The law could save hundreds of lives annually. According to the National Highway Traffic Safety Administration, more than half of people who die in passenger vehicle crashes in the U.S. each year are unbelted — nearly 1,000 unrestrained rear-seat passengers were killed in 2015 alone.
The statistics for children are particularly alarming. NHTSA data shows that at least 343 unrestrained children age 15 and under were killed in 2015. In most states, riding belt-free in the backseat is against the law, regardless of age. According to the Insurance Institute for Highway Safety, all rear-seat passengers are covered by laws in 29 states and the District of Columbia.
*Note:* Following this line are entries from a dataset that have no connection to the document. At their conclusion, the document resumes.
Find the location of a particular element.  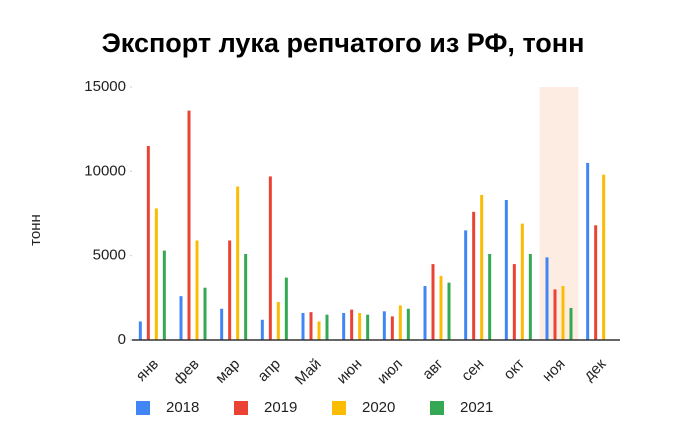

x-tick-label: фев is located at coordinates (186, 372).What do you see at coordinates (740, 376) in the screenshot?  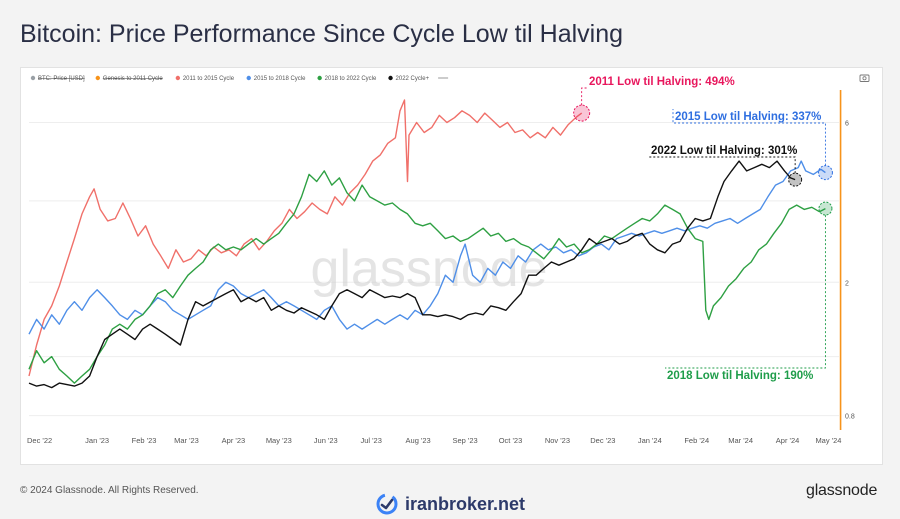 I see `annotation-label: 2018 Low til Halving: 190%` at bounding box center [740, 376].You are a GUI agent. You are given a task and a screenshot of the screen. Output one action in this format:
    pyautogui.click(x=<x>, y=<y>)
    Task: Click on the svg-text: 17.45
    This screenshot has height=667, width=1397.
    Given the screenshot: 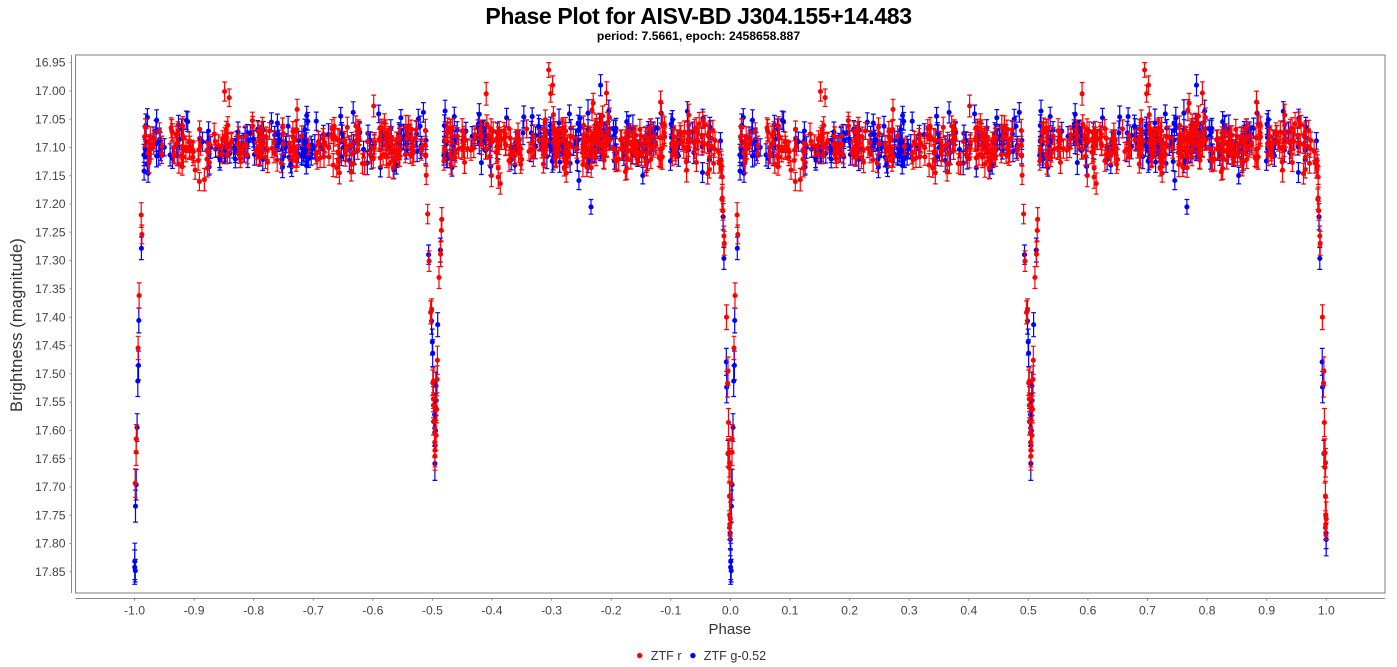 What is the action you would take?
    pyautogui.click(x=50, y=346)
    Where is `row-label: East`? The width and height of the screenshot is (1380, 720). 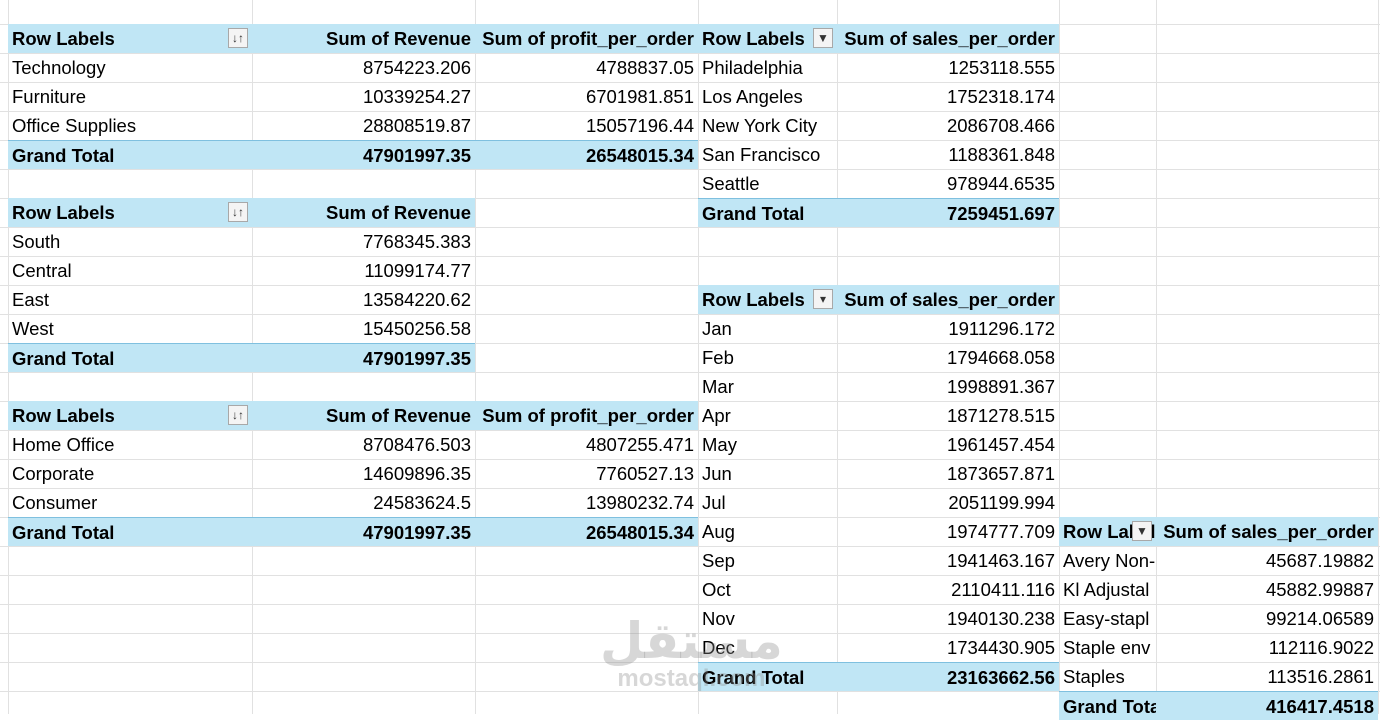
row-label: East is located at coordinates (31, 300).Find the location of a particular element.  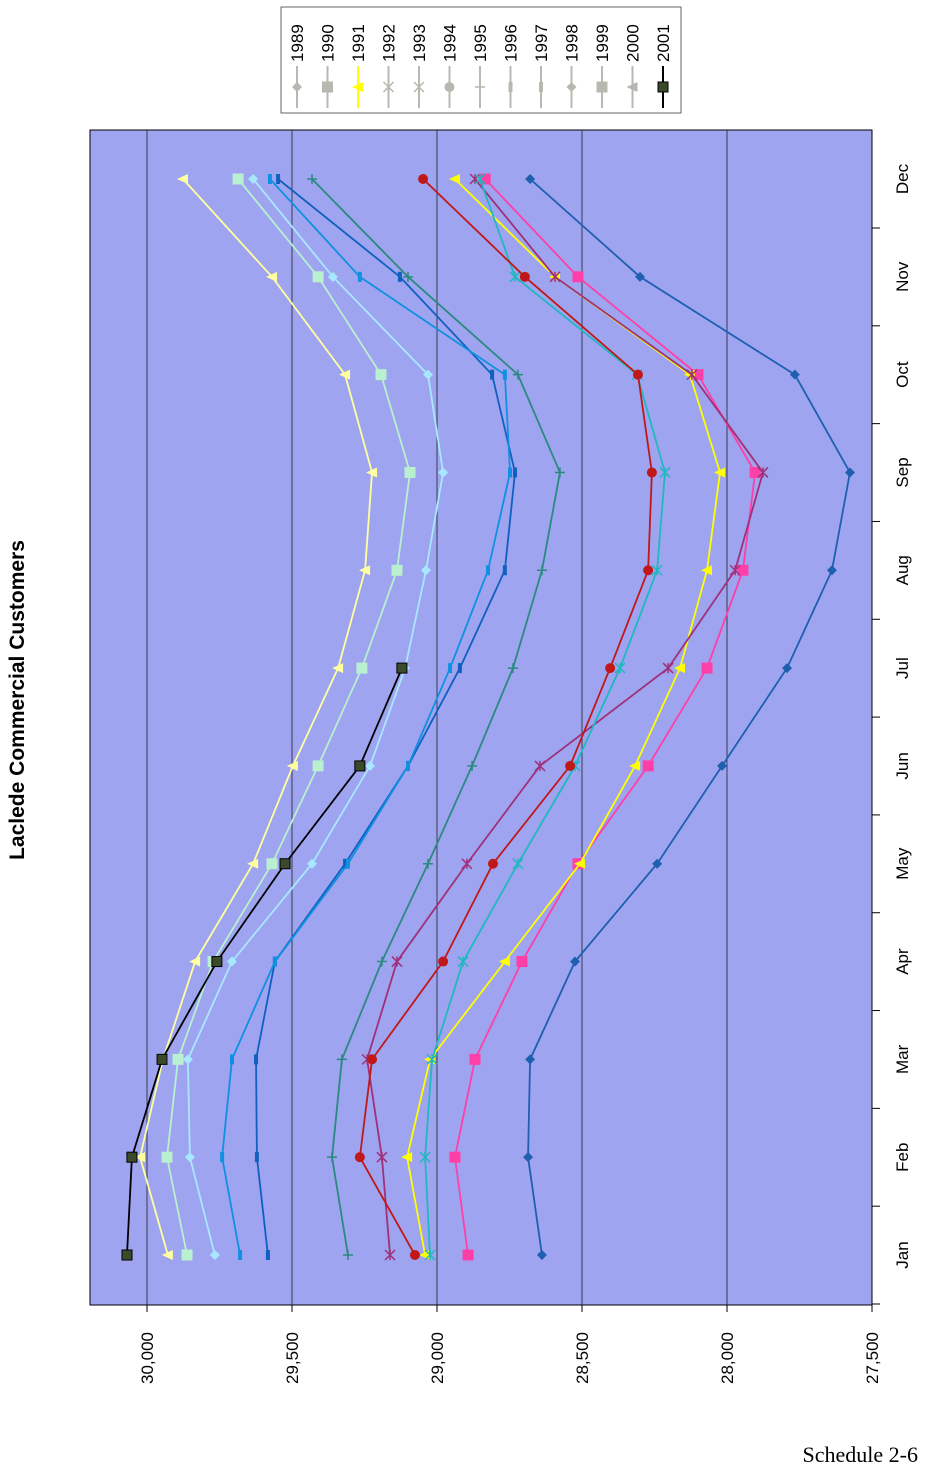

legend-label: 1989 is located at coordinates (298, 43).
Of these laws, 20 carry primary enforcement, meaning a police officer can stop a driver solely for a belt-law violation. The rest are secondary, meaning an officer must have another reason to stop a vehicle before issuing a seat belt ticket.
"To have to bring a lawsuit in federal court to compel NHTSA to simply write a regulation required by law — one that is widely recognized as having significant lifesaving potential — is, to use a word, sad," said Jason Levine, executive director of the Center for Auto Safety, in a statement. "Instead of fulfilling its job as an expert safety agency on behalf of all consumers, NHTSA has spent five years hitting the snooze button. Hopefully, this action spurs a sense of urgency for something so noncontroversial."